Answer
(a) $\frac{d}{{dt}}\left( {{{\bf{r}}_1}\left( t \right)\cdot{{\bf{r}}_2}\left( t \right)} \right){|_{t = 1}} = 4{\rm{e}} + 2$
(b) $\frac{d}{{dt}}\left( {{{\bf{r}}_1}\left( t \right)\cdot{{\bf{r}}_2}\left( t \right)} \right){|_{t = 1}} = 4{\rm{e}} + 2$
Part (a) and part (b) give the same answer.
Work Step by Step
(a) We have ${{\bf{r}}_1}\left( t \right) = \left( {{t^2},1,2t} \right)$ and ${{\bf{r}}_2}\left( t \right) = \left( {1,2,{{\rm{e}}^t}} \right)$.

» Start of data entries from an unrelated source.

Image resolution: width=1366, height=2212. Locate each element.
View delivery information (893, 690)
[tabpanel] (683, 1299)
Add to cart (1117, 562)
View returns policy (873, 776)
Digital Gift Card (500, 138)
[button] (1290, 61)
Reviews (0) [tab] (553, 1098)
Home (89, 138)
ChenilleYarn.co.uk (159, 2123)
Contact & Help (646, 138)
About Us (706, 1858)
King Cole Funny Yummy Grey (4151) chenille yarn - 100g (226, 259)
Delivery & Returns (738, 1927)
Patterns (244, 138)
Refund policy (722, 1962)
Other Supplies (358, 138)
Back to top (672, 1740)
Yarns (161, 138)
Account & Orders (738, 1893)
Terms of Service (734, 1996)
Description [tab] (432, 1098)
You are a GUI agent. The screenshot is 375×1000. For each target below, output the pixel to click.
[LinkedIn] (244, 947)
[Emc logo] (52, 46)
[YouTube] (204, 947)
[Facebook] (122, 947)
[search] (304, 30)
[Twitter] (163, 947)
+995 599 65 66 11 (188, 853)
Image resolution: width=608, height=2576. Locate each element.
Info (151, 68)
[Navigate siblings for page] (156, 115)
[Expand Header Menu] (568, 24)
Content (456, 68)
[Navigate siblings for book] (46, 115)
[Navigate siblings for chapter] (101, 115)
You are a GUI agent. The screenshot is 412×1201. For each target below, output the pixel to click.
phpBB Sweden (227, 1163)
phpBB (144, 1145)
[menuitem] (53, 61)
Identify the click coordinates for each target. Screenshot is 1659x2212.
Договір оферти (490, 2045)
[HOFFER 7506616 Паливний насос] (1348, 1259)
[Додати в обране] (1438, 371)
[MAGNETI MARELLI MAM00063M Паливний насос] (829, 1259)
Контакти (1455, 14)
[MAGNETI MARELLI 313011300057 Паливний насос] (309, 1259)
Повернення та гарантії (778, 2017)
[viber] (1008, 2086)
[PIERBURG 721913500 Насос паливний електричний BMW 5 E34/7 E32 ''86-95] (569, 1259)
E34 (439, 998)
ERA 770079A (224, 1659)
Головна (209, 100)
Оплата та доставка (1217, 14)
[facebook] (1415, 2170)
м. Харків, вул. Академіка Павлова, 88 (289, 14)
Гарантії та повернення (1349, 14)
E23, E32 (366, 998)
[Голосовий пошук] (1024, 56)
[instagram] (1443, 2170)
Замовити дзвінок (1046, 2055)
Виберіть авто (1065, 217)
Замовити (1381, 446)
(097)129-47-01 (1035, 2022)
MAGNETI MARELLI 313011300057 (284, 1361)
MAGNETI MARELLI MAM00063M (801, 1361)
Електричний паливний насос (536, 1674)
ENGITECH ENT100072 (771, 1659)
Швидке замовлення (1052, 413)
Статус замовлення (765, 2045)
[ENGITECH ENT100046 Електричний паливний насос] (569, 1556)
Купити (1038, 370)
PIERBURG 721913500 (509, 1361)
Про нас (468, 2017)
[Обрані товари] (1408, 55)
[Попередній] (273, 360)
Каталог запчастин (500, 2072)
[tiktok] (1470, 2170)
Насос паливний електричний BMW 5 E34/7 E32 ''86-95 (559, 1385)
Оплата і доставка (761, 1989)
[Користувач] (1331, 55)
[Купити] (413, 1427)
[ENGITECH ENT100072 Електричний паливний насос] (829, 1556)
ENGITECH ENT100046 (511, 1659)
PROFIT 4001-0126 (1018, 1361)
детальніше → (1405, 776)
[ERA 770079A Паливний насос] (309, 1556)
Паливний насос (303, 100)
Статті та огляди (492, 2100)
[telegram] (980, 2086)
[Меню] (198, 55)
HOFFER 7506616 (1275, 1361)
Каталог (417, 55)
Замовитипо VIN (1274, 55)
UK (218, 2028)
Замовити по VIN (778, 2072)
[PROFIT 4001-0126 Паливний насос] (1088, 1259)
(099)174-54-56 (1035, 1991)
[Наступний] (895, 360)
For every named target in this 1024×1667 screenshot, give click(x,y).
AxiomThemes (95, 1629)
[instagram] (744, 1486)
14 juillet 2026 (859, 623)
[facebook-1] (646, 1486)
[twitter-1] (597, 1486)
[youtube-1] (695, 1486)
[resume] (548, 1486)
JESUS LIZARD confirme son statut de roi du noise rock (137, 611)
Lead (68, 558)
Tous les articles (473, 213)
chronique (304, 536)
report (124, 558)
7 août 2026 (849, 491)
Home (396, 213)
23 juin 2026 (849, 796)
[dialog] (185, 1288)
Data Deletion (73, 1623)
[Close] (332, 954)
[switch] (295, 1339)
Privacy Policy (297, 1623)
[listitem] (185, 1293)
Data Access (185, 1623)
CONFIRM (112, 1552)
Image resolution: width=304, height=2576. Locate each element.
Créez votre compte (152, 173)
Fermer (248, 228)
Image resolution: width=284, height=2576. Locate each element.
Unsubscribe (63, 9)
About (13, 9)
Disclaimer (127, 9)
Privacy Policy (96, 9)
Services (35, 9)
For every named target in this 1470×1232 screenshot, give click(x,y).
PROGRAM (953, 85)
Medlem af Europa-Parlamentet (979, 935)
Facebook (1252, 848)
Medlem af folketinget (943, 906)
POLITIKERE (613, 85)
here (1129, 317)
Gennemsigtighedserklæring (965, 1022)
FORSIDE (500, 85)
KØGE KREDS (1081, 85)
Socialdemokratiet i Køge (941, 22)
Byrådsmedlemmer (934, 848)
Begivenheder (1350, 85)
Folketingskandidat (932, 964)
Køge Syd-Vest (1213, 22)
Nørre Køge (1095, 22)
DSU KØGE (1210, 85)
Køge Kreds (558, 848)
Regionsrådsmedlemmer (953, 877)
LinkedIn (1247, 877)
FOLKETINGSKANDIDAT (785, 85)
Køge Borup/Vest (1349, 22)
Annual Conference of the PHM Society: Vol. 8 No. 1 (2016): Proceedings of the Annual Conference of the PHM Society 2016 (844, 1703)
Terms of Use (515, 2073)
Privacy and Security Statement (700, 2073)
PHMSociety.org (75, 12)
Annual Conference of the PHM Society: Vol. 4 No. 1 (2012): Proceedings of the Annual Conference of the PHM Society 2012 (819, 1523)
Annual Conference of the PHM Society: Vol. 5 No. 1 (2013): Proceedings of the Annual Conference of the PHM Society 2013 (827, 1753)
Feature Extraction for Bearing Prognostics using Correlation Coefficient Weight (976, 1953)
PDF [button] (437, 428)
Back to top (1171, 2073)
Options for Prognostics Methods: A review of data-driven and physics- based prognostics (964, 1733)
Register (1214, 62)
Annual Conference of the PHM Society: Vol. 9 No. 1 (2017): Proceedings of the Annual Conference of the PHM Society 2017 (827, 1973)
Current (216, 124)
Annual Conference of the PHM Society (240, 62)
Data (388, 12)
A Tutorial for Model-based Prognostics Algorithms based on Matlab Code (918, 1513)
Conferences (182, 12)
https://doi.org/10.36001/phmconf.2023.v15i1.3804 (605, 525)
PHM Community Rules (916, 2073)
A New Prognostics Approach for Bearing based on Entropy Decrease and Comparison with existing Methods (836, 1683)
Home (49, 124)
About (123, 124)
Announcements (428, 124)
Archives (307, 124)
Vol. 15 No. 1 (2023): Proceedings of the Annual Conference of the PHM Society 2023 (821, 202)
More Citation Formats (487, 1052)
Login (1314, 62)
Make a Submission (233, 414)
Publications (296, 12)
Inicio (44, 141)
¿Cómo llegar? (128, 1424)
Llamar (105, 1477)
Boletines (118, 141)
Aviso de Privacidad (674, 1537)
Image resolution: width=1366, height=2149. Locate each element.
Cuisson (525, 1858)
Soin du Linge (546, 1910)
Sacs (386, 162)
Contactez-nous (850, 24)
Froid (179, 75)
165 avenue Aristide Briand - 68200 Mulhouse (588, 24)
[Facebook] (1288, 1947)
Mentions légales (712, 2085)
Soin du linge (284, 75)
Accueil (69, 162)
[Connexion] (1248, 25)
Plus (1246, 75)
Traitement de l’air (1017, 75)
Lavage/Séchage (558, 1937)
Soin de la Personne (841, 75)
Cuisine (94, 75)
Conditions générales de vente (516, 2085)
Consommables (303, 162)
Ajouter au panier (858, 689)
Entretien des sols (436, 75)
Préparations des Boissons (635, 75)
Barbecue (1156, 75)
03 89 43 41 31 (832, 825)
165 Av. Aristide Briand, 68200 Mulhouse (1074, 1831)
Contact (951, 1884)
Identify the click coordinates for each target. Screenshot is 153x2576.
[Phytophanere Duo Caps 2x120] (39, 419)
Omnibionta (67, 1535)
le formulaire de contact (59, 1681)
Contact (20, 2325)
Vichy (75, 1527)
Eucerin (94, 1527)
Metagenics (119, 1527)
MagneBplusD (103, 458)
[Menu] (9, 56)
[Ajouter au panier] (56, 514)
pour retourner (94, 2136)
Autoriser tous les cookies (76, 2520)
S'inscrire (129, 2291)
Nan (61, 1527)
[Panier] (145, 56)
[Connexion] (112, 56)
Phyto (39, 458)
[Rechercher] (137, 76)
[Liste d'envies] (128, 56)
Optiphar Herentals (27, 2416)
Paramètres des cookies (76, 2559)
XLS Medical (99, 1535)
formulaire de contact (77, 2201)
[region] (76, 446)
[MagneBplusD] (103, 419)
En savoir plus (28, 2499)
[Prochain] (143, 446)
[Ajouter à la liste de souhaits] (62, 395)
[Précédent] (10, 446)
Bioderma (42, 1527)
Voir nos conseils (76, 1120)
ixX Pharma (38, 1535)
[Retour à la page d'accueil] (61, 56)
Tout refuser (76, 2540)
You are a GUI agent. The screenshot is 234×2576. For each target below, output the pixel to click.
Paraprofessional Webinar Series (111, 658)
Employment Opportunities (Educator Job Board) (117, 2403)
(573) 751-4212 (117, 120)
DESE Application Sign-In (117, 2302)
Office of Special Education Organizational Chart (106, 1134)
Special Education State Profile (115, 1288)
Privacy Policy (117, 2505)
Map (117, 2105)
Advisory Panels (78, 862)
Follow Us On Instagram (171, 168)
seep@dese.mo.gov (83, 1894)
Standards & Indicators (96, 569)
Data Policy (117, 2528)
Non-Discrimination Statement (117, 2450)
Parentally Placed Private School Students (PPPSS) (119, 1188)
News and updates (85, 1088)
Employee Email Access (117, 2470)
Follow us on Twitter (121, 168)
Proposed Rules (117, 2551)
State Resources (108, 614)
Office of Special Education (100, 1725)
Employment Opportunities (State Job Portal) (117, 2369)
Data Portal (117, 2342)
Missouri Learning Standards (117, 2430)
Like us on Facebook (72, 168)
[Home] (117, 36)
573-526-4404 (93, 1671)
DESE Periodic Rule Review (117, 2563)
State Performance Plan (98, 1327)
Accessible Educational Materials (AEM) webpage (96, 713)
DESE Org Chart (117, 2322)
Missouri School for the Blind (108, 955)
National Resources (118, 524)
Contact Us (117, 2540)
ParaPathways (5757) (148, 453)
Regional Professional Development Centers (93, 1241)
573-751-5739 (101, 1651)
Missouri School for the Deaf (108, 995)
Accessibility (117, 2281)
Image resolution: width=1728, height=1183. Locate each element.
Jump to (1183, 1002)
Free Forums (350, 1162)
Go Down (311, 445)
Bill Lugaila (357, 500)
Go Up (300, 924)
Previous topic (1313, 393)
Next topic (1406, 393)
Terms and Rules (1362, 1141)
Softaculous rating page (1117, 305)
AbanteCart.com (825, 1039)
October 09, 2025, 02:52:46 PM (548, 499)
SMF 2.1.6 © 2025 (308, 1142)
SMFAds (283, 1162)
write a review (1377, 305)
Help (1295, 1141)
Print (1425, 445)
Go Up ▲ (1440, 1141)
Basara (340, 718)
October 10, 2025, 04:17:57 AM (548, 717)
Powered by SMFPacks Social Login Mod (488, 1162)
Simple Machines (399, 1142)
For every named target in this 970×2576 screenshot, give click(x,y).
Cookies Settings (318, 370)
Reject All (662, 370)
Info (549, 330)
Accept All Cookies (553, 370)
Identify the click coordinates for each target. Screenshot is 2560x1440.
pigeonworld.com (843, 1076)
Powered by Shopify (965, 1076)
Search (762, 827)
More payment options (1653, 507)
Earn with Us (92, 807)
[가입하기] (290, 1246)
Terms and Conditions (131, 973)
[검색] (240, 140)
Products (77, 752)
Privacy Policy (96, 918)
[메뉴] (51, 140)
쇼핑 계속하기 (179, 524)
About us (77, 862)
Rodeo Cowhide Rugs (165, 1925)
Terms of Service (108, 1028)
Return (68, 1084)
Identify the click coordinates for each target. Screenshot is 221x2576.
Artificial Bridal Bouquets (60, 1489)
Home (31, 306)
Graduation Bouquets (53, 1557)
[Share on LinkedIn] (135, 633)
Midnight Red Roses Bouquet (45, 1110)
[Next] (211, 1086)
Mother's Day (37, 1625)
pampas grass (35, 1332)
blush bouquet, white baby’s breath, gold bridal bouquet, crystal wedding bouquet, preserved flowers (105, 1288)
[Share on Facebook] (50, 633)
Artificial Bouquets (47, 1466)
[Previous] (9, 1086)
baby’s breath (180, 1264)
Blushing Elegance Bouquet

${{\bf{r}}_1}\left( t \right)\cdot{{\bf{r}}_2}\left( t \right) = \left( {{t^2},1,2t} \right)\cdot\left( {1,2,{{\rm{e}}^t}} \right) = {t^2} + 2 + 2t{{\rm{e}}^t}$
$\frac{d}{{dt}}\left( {{{\bf{r}}_1}\left( t \right)\cdot{{\bf{r}}_2}\left( t \right)} \right){|_{t = 1}} = 2t + 2{{\rm{e}}^t} + 2t{{\rm{e}}^t}{|_{t = 1}} = 2 + 2{\rm{e}} + 2{\rm{e}}$
$\frac{d}{{dt}}\left( {{{\bf{r}}_1}\left( t \right)\cdot{{\bf{r}}_2}\left( t \right)} \right){|_{t = 1}} = 4{\rm{e}} + 2$
(b) By Eq. (4) of Theorem 3,
$\frac{d}{{dt}}\left( {{{\bf{r}}_1}\left( t \right)\cdot{{\bf{r}}_2}\left( t \right)} \right) = \left[ {{{\bf{r}}_1}'\left( t \right)\cdot{{\bf{r}}_2}\left( t \right)} \right] + \left[ {{{\bf{r}}_1}\left( t \right)\cdot{{\bf{r}}_2}'\left( t \right)} \right]$
$\frac{d}{{dt}}\left( {{{\bf{r}}_1}\left( t \right)\cdot{{\bf{r}}_2}\left( t \right)} \right) = \left( {2t,0,2} \right)\cdot\left( {1,2,{{\rm{e}}^t}} \right) + \left( {{t^2},1,2t} \right)\cdot\left( {0,0,{{\rm{e}}^t}} \right)$
$\frac{d}{{dt}}\left( {{{\bf{r}}_1}\left( t \right)\cdot{{\bf{r}}_2}\left( t \right)} \right) = 2t + 2{{\rm{e}}^t} + 2t{{\rm{e}}^t}$
$\frac{d}{{dt}}\left( {{{\bf{r}}_1}\left( t \right)\cdot{{\bf{r}}_2}\left( t \right)} \right){|_{t = 1}} = 2 + 2{\rm{e}} + 2{\rm{e}} = 4{\rm{e}} + 2$
The two answers agree.